Late in the season, however, Phillies management was looking to fine-tune its roster and add a lefty hitter to its bench. On the surface, Moss seemed to make sense. But the Phils traded for another lefty hitter who was having a good season in Triple A -- John Bowker, then with the Pirates’ Triple A affiliate. Bowker spent a month with the club and went hitless with seven strikeouts in 13 at-bats.
Moss finished the season with the Phillies as a September call-up. He went 0 for 6. He was around for the Phillies’ NL-East clinching celebration. That was about it.
Moss would love to have gotten a shot at the job Bowker got, but he said he holds no hard feelings toward the Phillies for their choice. Again, he pointed to the 4-A label.
“You get labeled something and it’s hard to break that label in the big leagues,” he said. “I had a good year in Triple A. At the same time, they were trying to win the East and go to the World Series they felt Bowker could help more than me.”
Why didn’t Moss get a chance?
Well, general manager Ruben Amaro Jr. said there were organizational concerns about whether Moss’ swing would hold up coming off the bench.
Moss understands the Phillies’ thinking.
“Not very well,” he said when asked about how his swing would fare if he were a bat off the bench. “There is so much timing involved in my swing because I have an open stance and I have a kick and movement with my hands. That's one of the reasons I didn't do well in Pittsburgh because I wasn't really an everyday player.
“Last year in the playoffs (when Moss was 2 for 18) we had four days off and you come in and face top-line pitchers, it's very hard to get that timing back. Once you do it stays, but once you lose it, it takes a little while to get it back. Timing-oriented hitters don't do well on the bench.”
Moss liked his experience in the Phillies’ organization. He actually considered signing back with the club for 2012, but took a similar minor-league deal with Oakland because he believed playing in the Pacific Coast League, where altitude and light air can inflate power numbers, would make him more attractive to a Japanese team and the big pay days they offer.

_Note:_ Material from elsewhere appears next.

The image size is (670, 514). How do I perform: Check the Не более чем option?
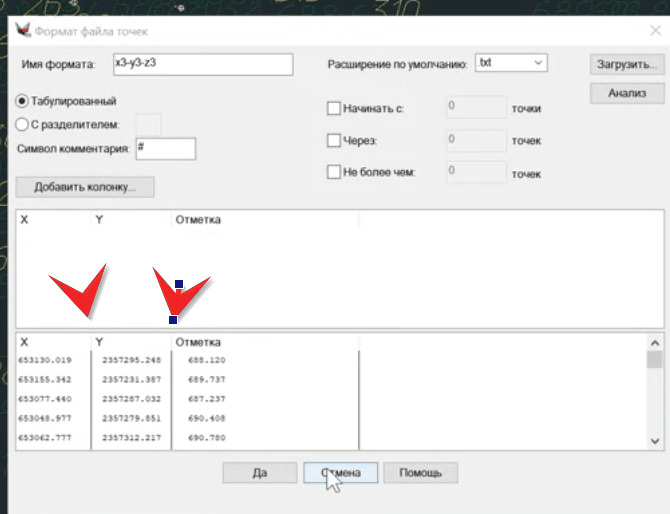335,172
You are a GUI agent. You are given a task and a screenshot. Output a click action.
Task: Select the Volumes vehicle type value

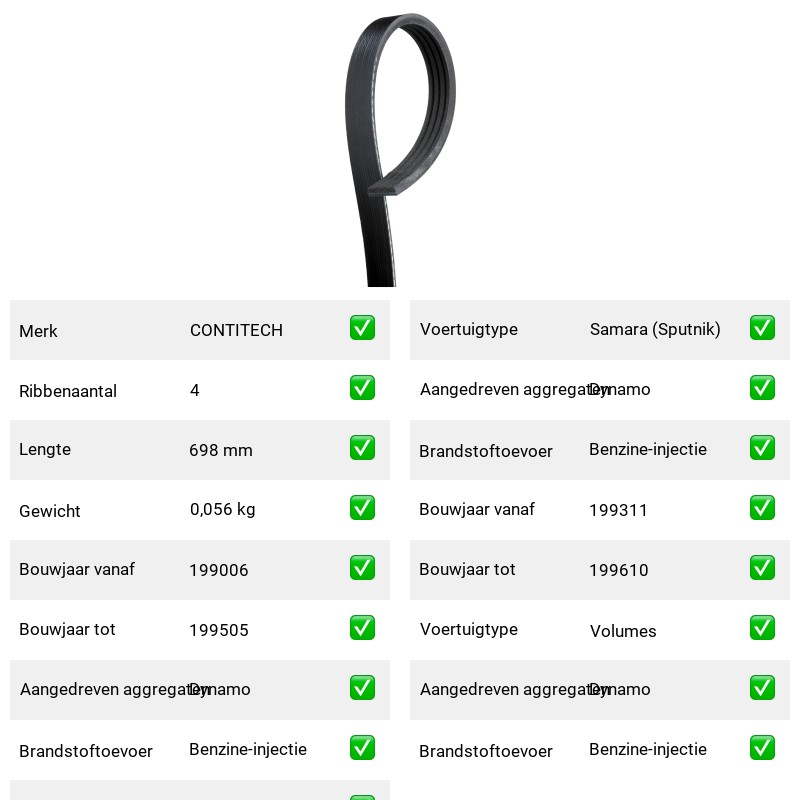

Moss opened the 2012 season in Triple A and was summoned to Oakland in June. He has been a stalwart for the A’s ever since, helping them make the playoffs in 2012 and 2013.
In 318 games with the A’s since coming up, Moss has hit 72 homers and has an .890 OPS. He has played first base and both corner outfield spots. This is where it begins to sting for Phillies fans. They have gotten little production from left field this season and had to sign free-agent Marlon Byrd to get production out of right field. At first base, Ryan Howard has not been close to the same player he was before he blew out his Achilles tendon on the final swing of the 2011 season. He has just 40 homers and a .724 OPS in 244 games since he got back on the field at mid-season 2012.
With the Phillies continually struggling to score runs, Moss would look pretty good in red pinstripes right now.
Instead, he wears the green and gold of the Oakland A’s.
He got an opportunity.
And he has seized it.
“You can't hold it against an organization when you're not the guy they’re looking for,” Moss said. “You just have to hope for another opportunity. I’m just happy I got one in Oakland.”